The difference a hospitality qualification makes to a previously disadvantaged youth

07 February 2018 - 07:00 By GCIS Vuk'uzenzele
Hospitality youth training programme.
Hospitality youth training programme.
Image: Supplied.

Mpumalanga recently welcomed over 200 graduates who will be working in the hospitality management sector. These ambassadors will serve as a shining example of what a difference a qualification can make in the life of a previously disadvantaged youth.

The graduates participated in the Hospitality Youth Training Programme which is an initiative of the National Department of Tourism and the Expanded Public Works Programme. Learners receive CATHSSETA accredited National Certificates in Food and Beverages Services (NQF level 4), and National Certificates in Accommodation Services (NQF Level 2).

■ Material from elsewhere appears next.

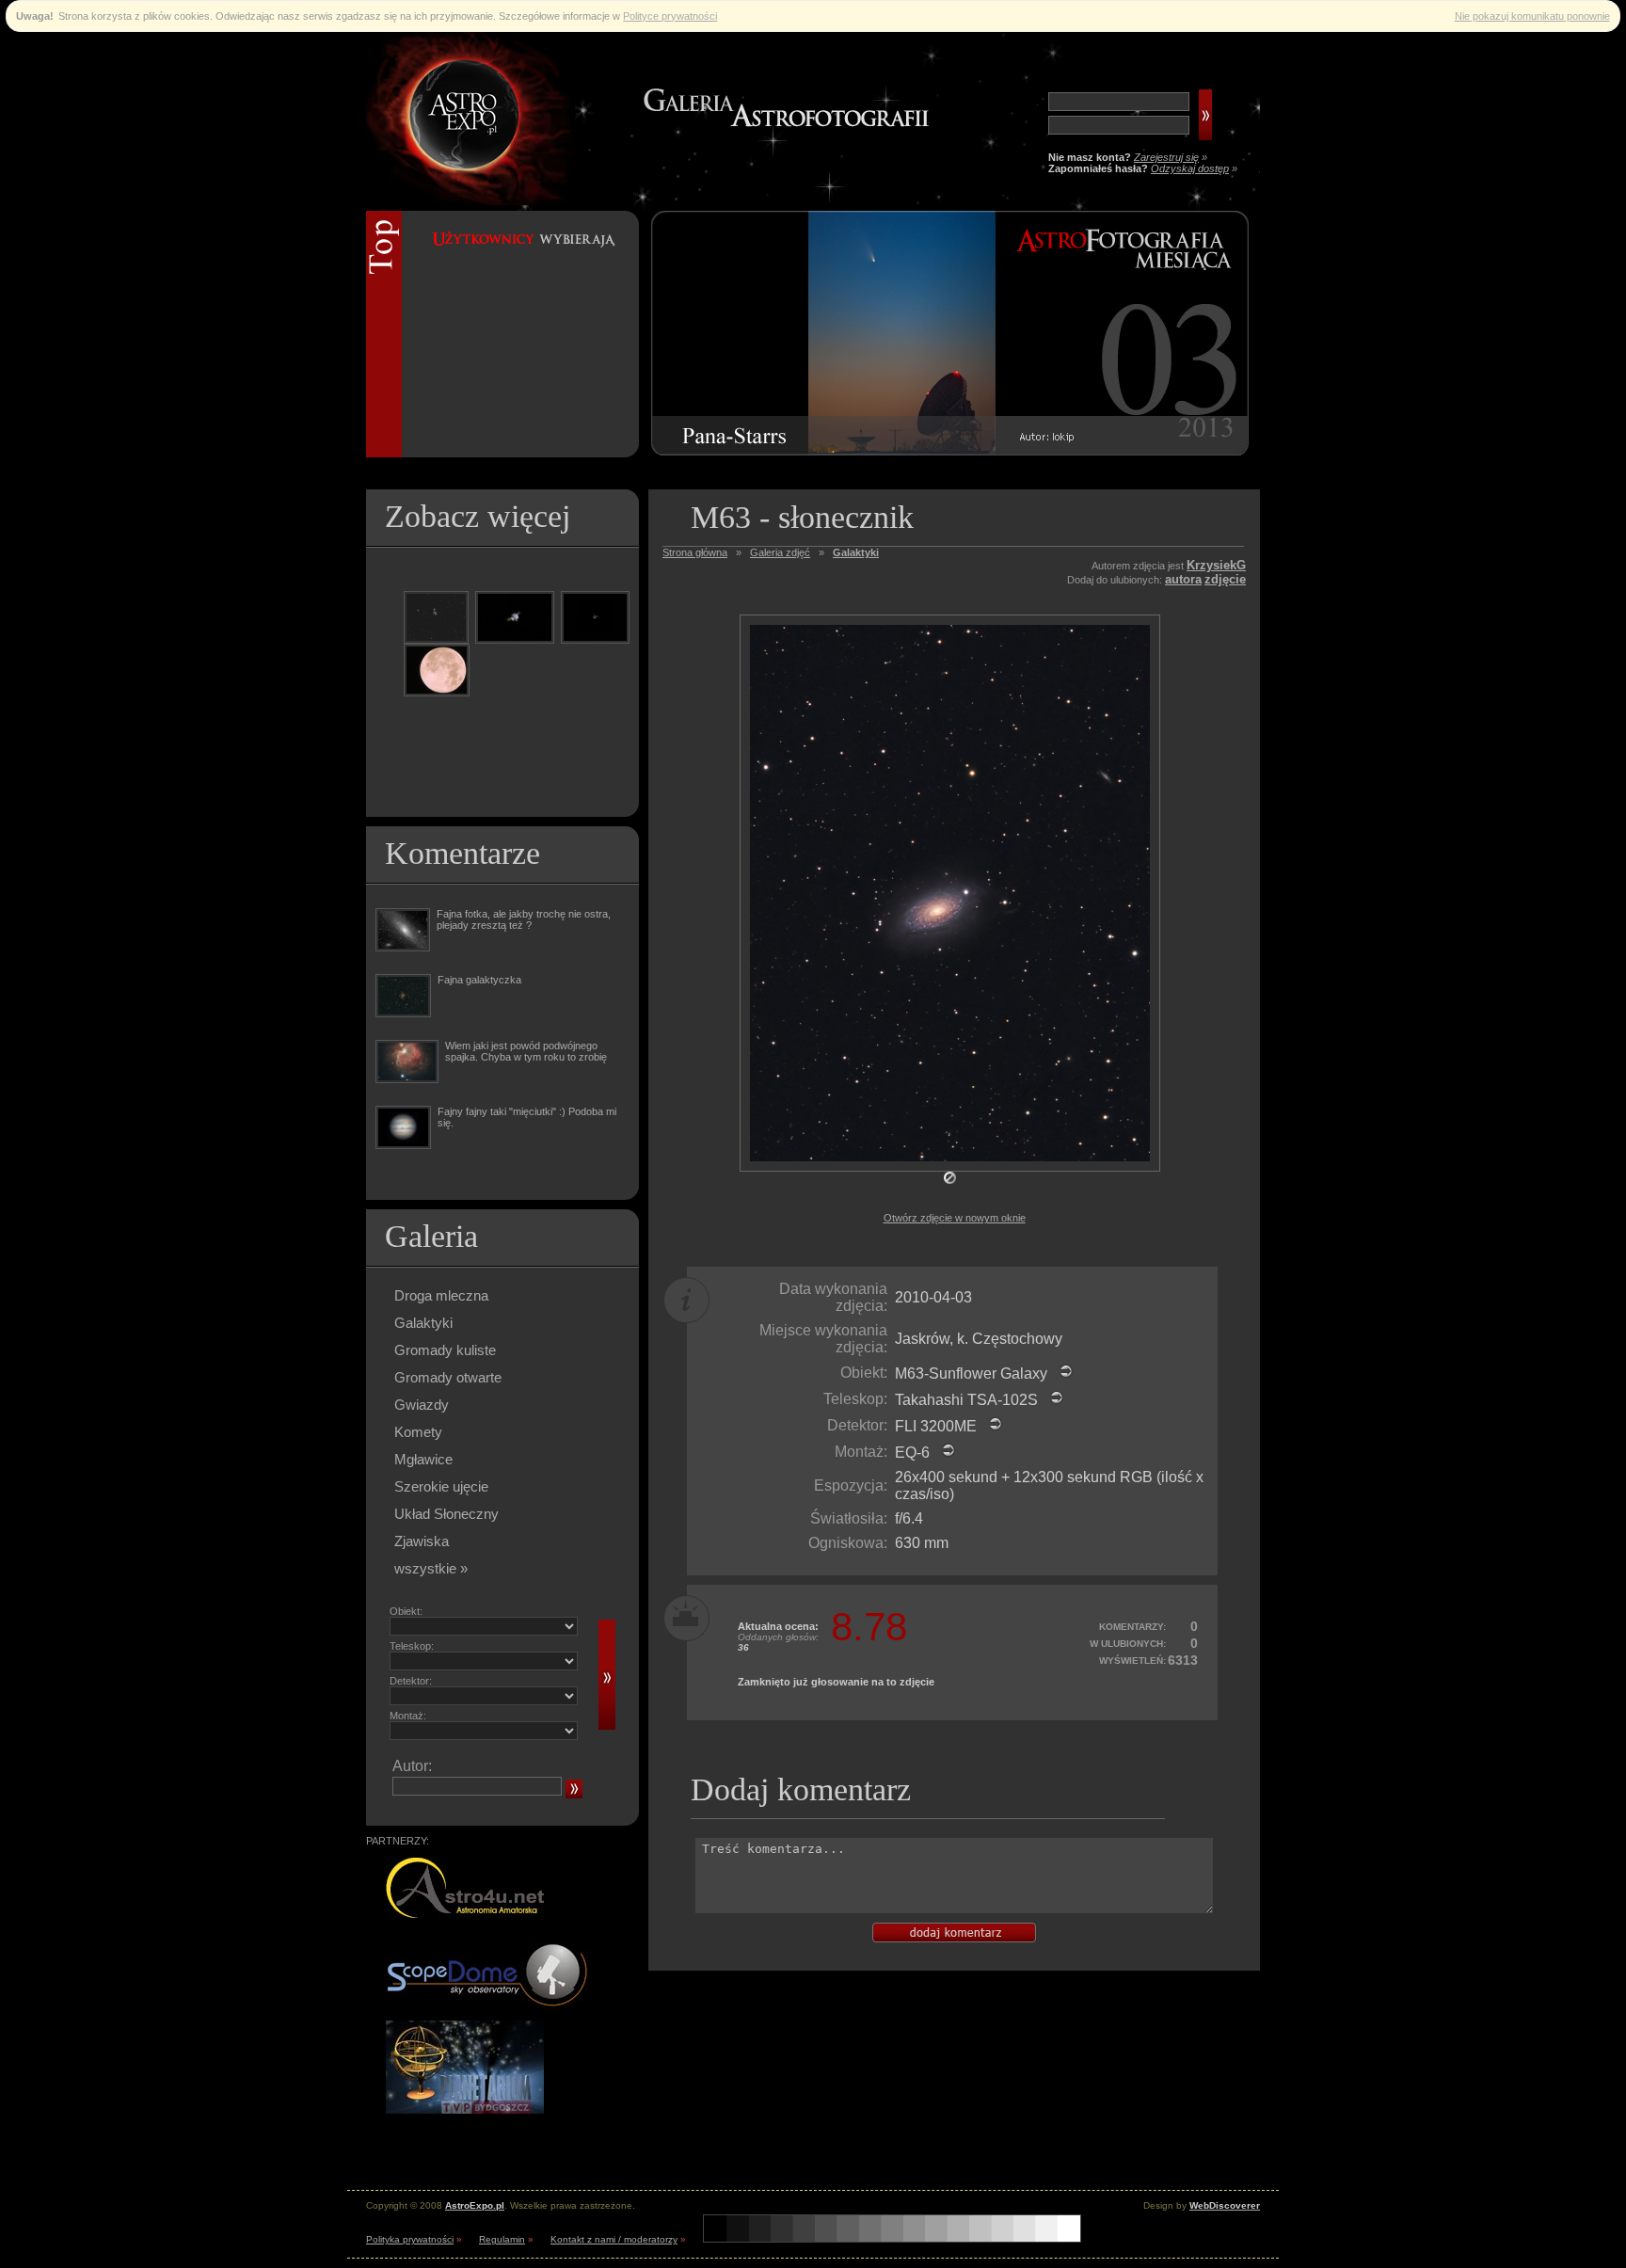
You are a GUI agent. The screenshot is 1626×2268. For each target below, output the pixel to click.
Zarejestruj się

“This training programme is one of the department’s initiatives that seek to ensure that young people are included in the tourism economy, uplift their livelihoods and radically transform the economy,” said Tourism Deputy Minister Elizabeth Thabethe.

She explained that in the 2016/2017 financial year, the department approved a budget of R140 million for the training of 2 000 learners from all provinces, over a 12-month period. Some graduates are already working overseas, on luxury trains, hotels and on super yachts.

Graduate Noluleko Nkosi said the journey was not always easy but it was worth it in the end.

“The joy of having my mother present on this special day, gives me hope for tomorrow. We are thankful to the department and all stakeholders who made this learnership a possibility,” she said.

A parent of one of the graduates, Siphumulile Sigudu, said they are very grateful for the opportunity because many parents do not have the means to send their children to an institution to obtain a certificate or degree.

“This opportunity is a good stepping stone for those who want to further their studies in the field of hospitality, we have hope that our children can now conquer the world,” said Sigudu.